Of Love and Shadows
Page 24
* * *
A circle of iron, helmets, and boots was drawn around Los Riscos mine, but nothing had been able to prevent the rumor from spreading like a firestorm, from mouth to mouth, house to house, valley to valley, until it was known everywhere and a deep shudder had run along the spine of the nation. The soldiers held the curious at bay but did not dare block the passage of the Cardinal and his commission as they had blocked journalists and the observers from foreign countries drawn there by the atrocity of the massacre. At eight o’clock on Friday morning, personnel from the Department of Criminal Investigation, wearing masks and rubber gloves, began removal of the terrible evidence under instructions from the Supreme Court, which had in turn received its instructions from the General: Open the damned mine, get those bones out of there, and assure the people that the guilty will not go unpunished. Then we’ll see—the public has a short memory. The investigators arrived in a small truck loaded with yellow plastic bags and a crew of masons to dislodge the rubble. They made orderly and accurate notations of every item: one human body, female, in an advanced state of decomposition, covered with a dark blanket; one shoe; strands of hair; bones of an inferior extremity; one scapula; one humerus; various vertebrae; a trunk with both superior extremities attached; one pair of pants; two skulls, one complete, the other lacking the mandible; a section of jawbone with metal-filled teeth; more vertebrae; pieces of ribs; a trunk with shreds of clothing; shirts and socks of various colors; a pelvic bone; and various additional bones . . . all of which filled thirty-eight bags duly sealed, numbered, and carried to the truck. It took several trips to transport the bags to the Medical Institute. The Deputy Minister counted fourteen cadavers, based on the number of heads found, but he was not unmindful of the gruesome possibility that, had they done their job more carefully, other bodies would have appeared beneath successive layers of time and earth. Someone made the macabre joke that if they dug a little deeper they would find skeletons of conquistadors, Incan mummies, and fossils of Cro-Magnon man, but no one laughed; the horror had depressed them all.
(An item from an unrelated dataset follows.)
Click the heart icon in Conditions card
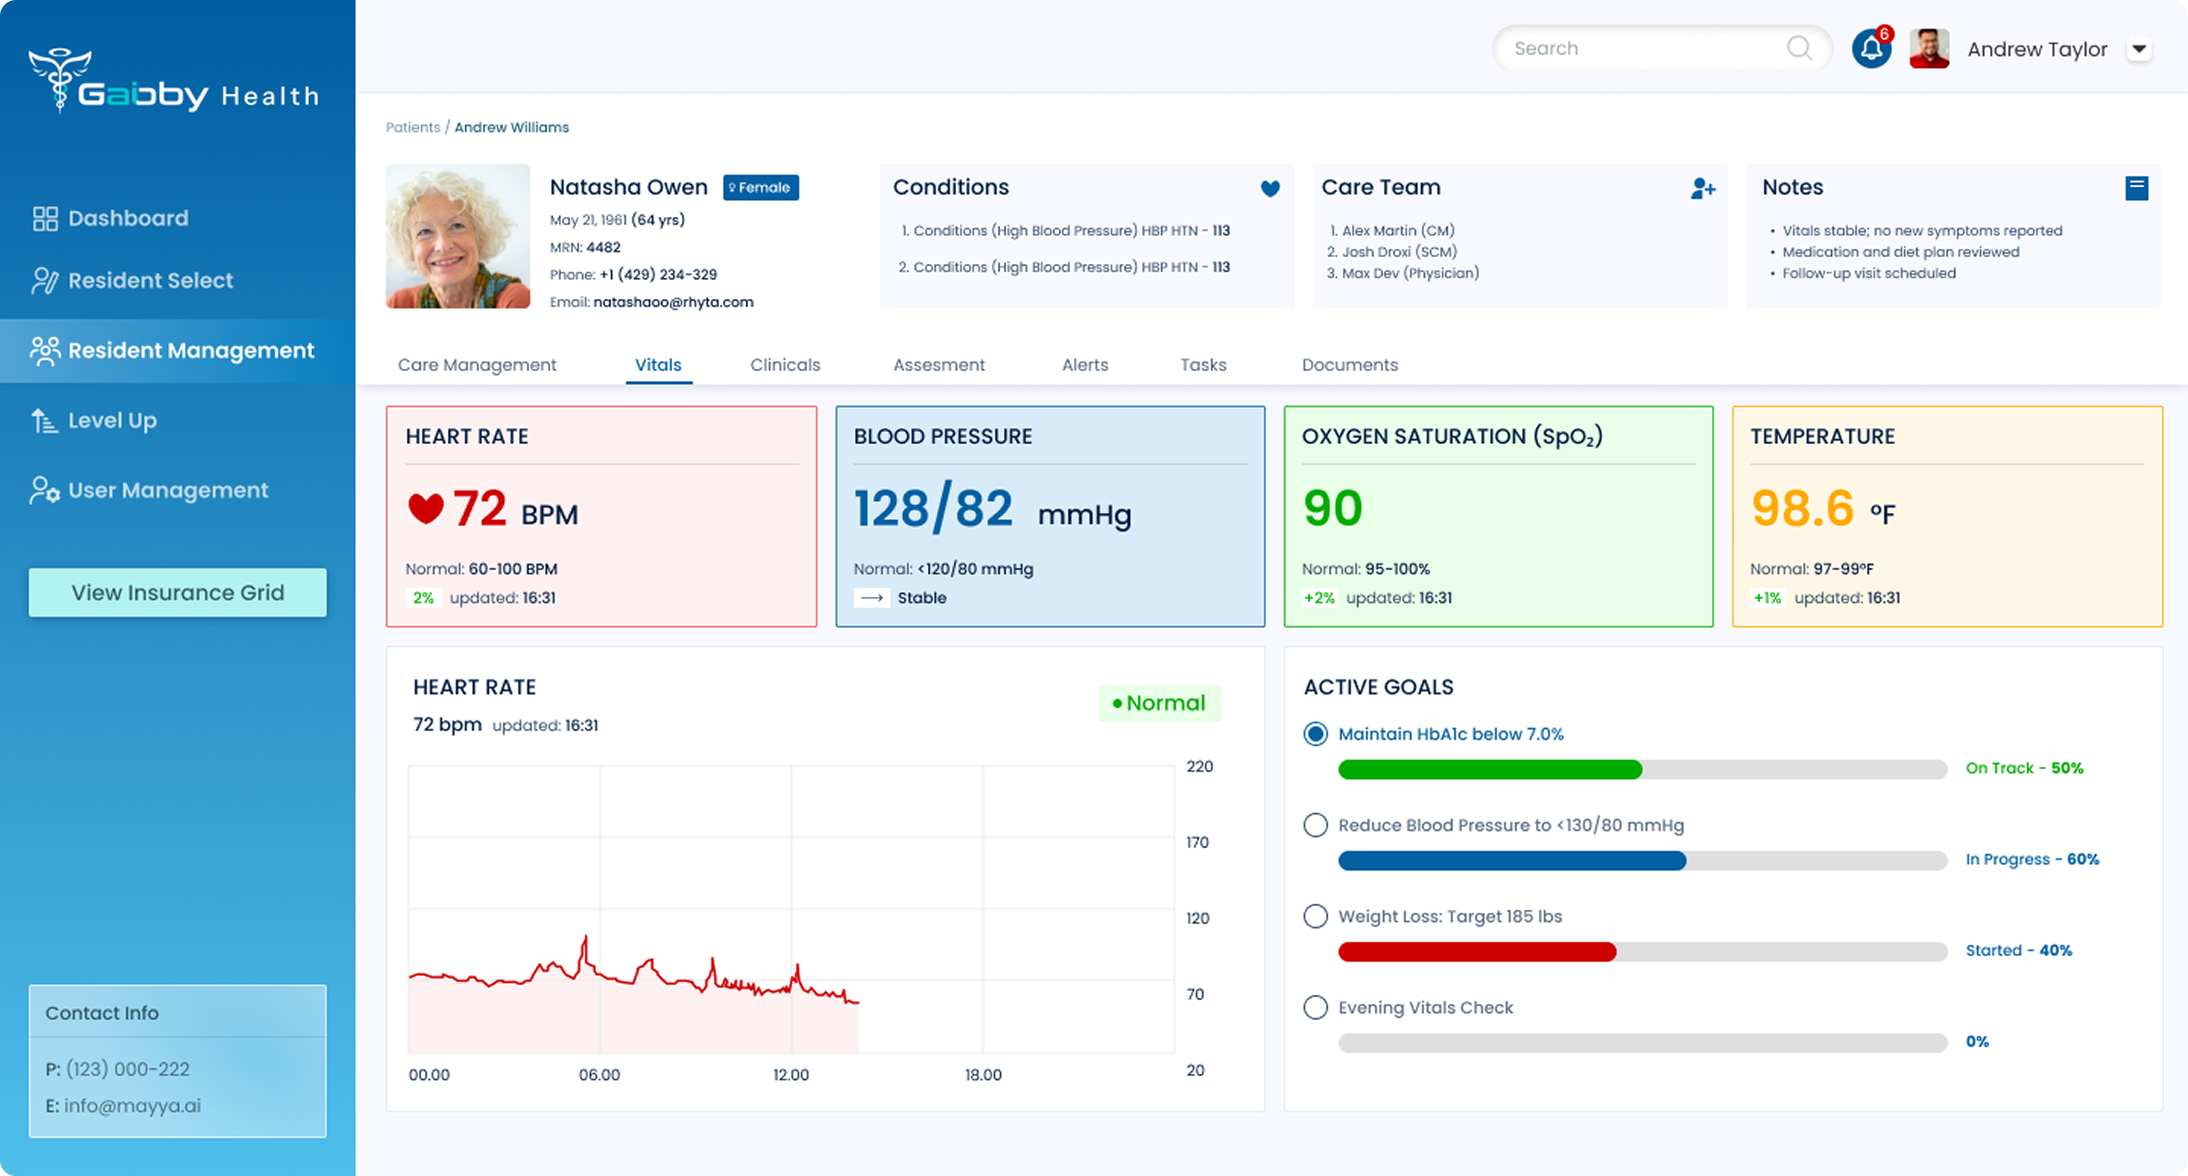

Since early that morning, people had begun to gather, coming as near as possible before being stopped by the line of rifles, then standing directly behind the soldiers. First to arrive were the widows and orphans of the area, each wearing a black strip of cloth on the left arm as a sign of mourning. Later came others, almost all the country people from around Los Riscos. About noon, busloads from the outlying barrios of the capital arrived. Affliction hung in the air like the forewarning of a storm, immobilizing the very birds in their flight. For many hours, the people stood beneath a pale sun that washed out the outlines and colors of the world, while bag after bag was filled. From afar they strained to recognize a shoe, a shirt, a lock of hair. Those who had the best view passed information to the others: There’s another skull, this one has gray hair. It might be our friend Flores, do you remember him? Now they’re closing another bag, but they’re not through—they’re bringing out more. They say they’re going to take the remains to the Morgue and that we can go there to get a closer look. And how much will that cost? I don’t know, we’ll have to pay something. Pay to identify your own dead? No, sir, that’s something ought to be free.
All afternoon people kept coming, until they covered the hillside, listening to the sound of the shovels and picks moving the dirt, the coming and going of the truck, the traffic of police, officials, and legal advisers, the near riot of newspapermen who had been denied permission to go any closer. As the sun set, a chorus of voices was raised in a burial prayer. One person set up a tent improvised from blankets, prepared to stay for an indefinite time, but the guardsmen beat him with their rifle butts and ran him off before others prepared to stay, too. That was shortly before the appearance of the Cardinal in the archdiocesan automobile; he drove through the line of soldiers, ignoring their signals to stop, descended from the vehicle, and strode purposefully to the truck, where he stood and implacably counted the bags while the Deputy Minister hastily invented explanations. When the last load of yellow plastic bags had been driven away and the police had ordered the area cleared, night had fallen and people began to walk home in the darkness, exchanging stories of their own dramas, proving that all misery has a common thread.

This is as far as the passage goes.